The meeting had just started when the shooter opened fire, said Janet McNichols, a reporter covering the meeting for the St. Louis Post-Dispatch.

The gunman killed one officer outside City Hall, then walked into the council chambers, shot another and continued pulling the trigger, St. Louis County Police spokeswoman Tracy Panus said Friday. A witness said the gunman yelled "Shoot the mayor!" as he fired shots in the chambers.

As the man fired at City Attorney John Hessel, Hessel tried to fight off the attacker by throwing chairs, McNichols said.
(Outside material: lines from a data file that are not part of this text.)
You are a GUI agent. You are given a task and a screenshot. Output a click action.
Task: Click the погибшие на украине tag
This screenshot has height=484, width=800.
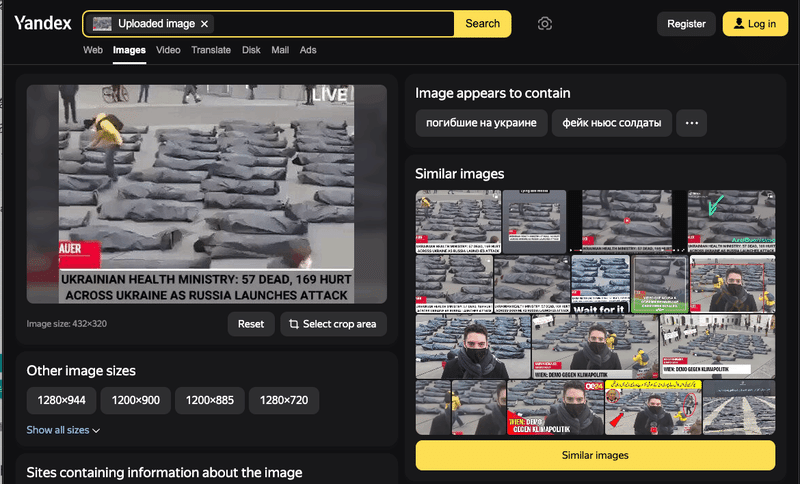481,123
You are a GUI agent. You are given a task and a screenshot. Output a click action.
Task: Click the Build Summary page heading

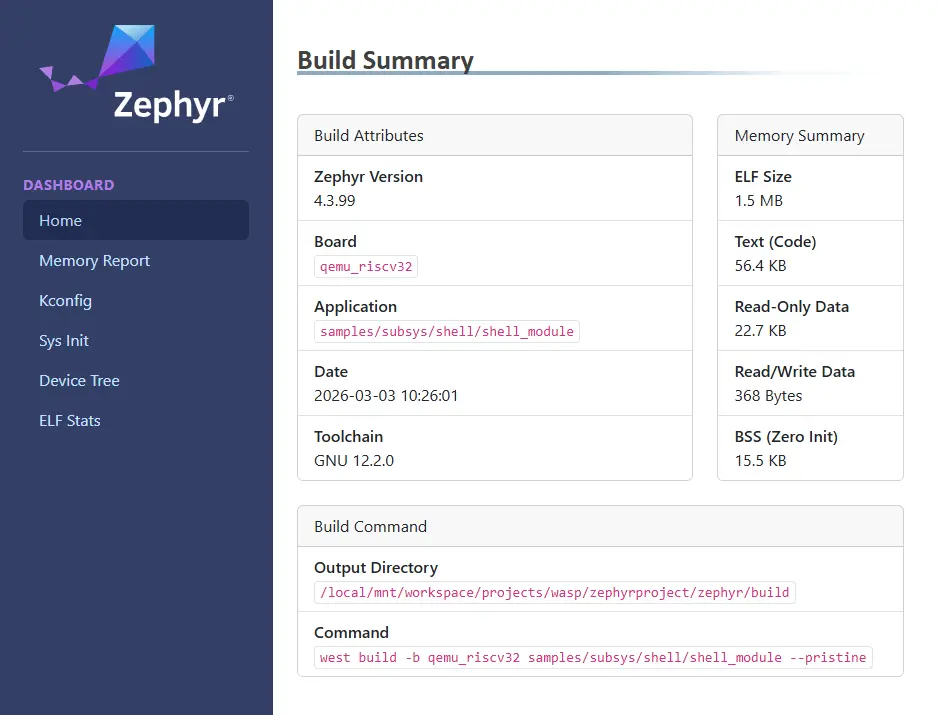[385, 60]
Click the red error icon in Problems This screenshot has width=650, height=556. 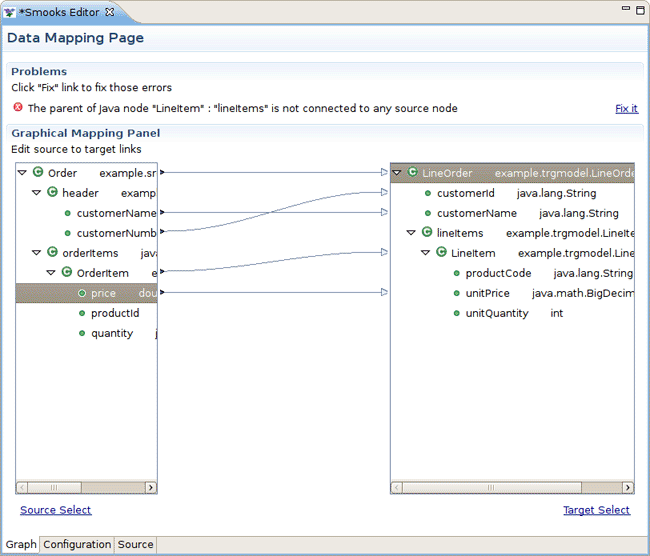18,108
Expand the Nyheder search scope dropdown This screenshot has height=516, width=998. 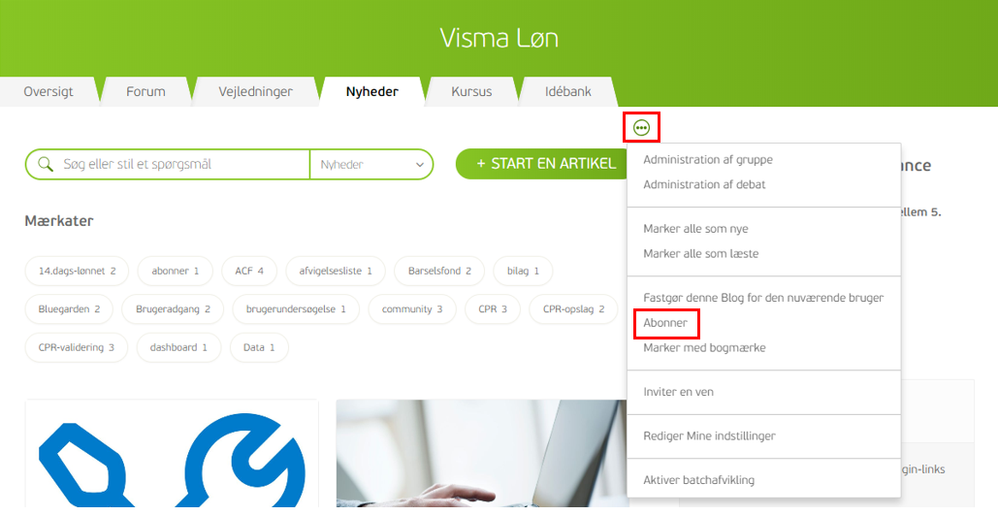371,165
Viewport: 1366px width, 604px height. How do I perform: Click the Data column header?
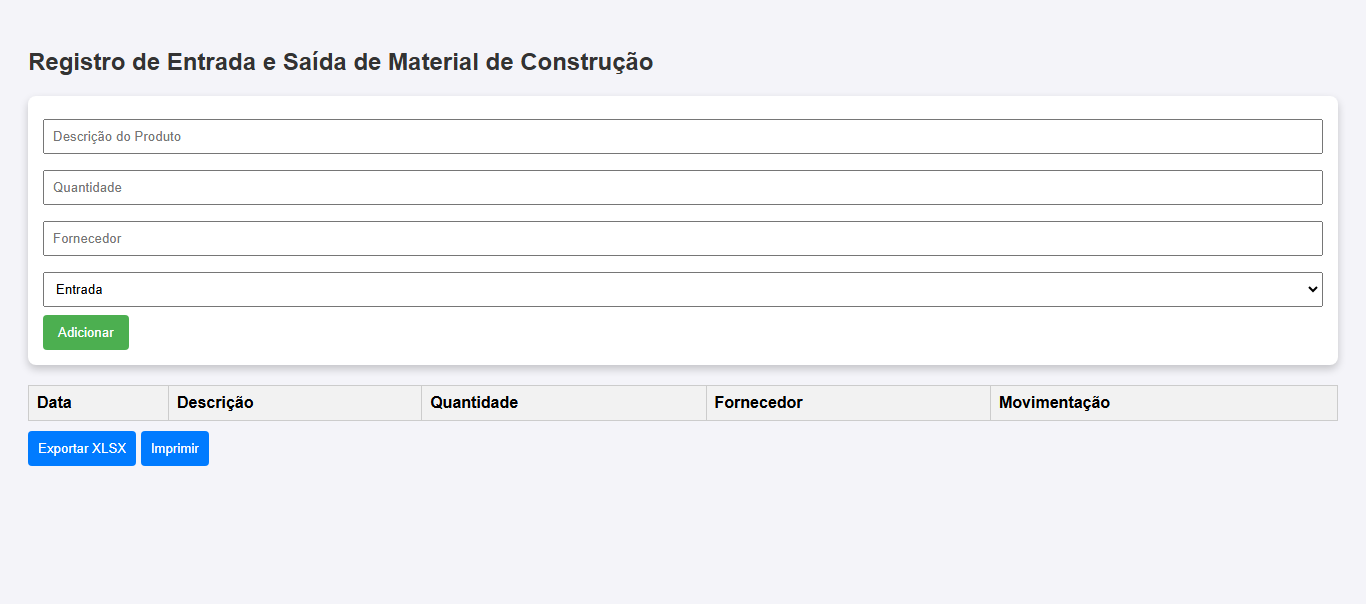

The shooter then moved behind the desk where the council sits and fired more shots at council members.

"We crawled under the chairs and just laid there," McNichols told ABC's "Good Morning America." "We heard Cookie shooting, and then we heard some shouting, and the police, the Kirkwood police had heard what was going on, and they ran in, and they shot him."

Thornton was often a contentious presence at the council's meetings; he had twice been convicted of disorderly conduct for disrupting meetings in May 2006.

The city had ticketed Thornton's demolition and asphalt business, Cookco Construction, for parking his commercial vehicles in the neighborhood, said Ron Hodges, a friend who lives in the community. The tickets were "eating at him," Hodges said.

"He felt that as a black contractor he was being singled out," said Hodges, who is black. "I guess he thought mentally he had no more recourse. That's not an excuse."

The weekly Webster-Kirkwood Times quoted [Mayor] Swoboda as saying in June 2006 that Thornton's contentious remarks over the years created "one of the most embarrassing situations that I have experienced in my many years of public service."

The mayor's comments came during a meeting attended by Thornton two weeks after he was forcibly removed from the chambers. Swoboda had said the council considered banning Thornton from future meetings but decided against it.

In a federal lawsuit stemming from his arrests during two meetings just weeks apart, Thornton insisted that Kirkwood officials violated his constitutional rights to free speech by barring him from speaking at the meetings.

But a judge in St. Louis tossed out the lawsuit Jan. 28, writing that "any restrictions on Thornton's speech were reasonable, viewpoint neutral, and served important governmental interests."

Another brother, Gerald Thornton, said the legal setback may have been his brother's final straw. "He has (spoken) on it as best he could in the courts, and they denied all rights to the access of protection and he took it upon himself to go to war and end the issue," he said.